Led by Dorothy Edith Rigour Simulacrum
Led by Dorothy Edith Rigour Simulacrum
The question
The spectrum from accounting judgement to earnings management to outright fraud, and the warning signs along the way. The module covers Cressey's fraud triangle (pressure, opportunity, rationalisation), common earnings-management techniques (cookie-jar reserves, big-bath restructuring charges, channel stuffing, capitalisation of operating expenditure, related-party transactions at non-arm's-length, off-balance-sheet financing), the warning signs in a set of accounts (gap between earnings and operating cash flow, frequent restatements, complex group structures), the role of internal controls and audit committees, whistleblowing protections under PIDA 1998, the IFAC Code of Ethics with the five fundamental principles, and case studies (Enron, WorldCom, Tesco 2014, Carillion, Patisserie Valerie, Wirecard).
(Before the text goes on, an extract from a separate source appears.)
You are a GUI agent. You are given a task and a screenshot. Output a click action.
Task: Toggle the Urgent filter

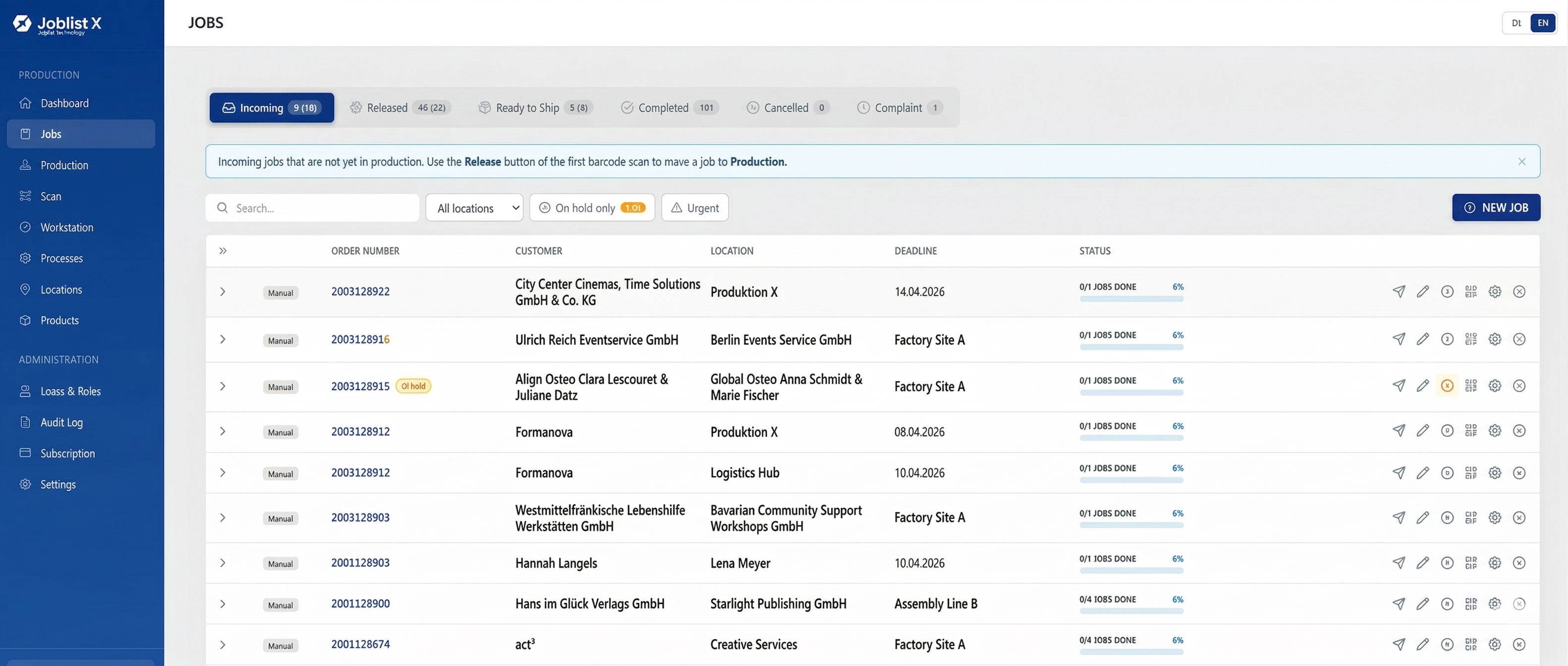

The closing scenario investigates aggressive accruals.
Outcome
The student can describe the spectrum from judgement to fraud, apply the fraud triangle to a real situation, identify the warning signs in a set of accounts, articulate the five ethical principles, and recognise the threats-and-safeguards framework. (Ethics and fraud)
Practice scenarios
Rigour Simulacrum has handed you the analytical review of a UK-listed company. Reported revenue is up 18% year-on-year; reported profit before tax is up 24%. *But* operating cash flow is down 32%, receivables days have stretched from 45 to 78, and the company has booked a £14m reduction in the bad-debt provision (releasing previously-recognised provisions back to the income statement). The CFO's narrative: "We have improved credit control, so the bad-debt provision is no longer needed at the previous level." Your job is to assess whether this is legitimate or whether it crosses into earnings management.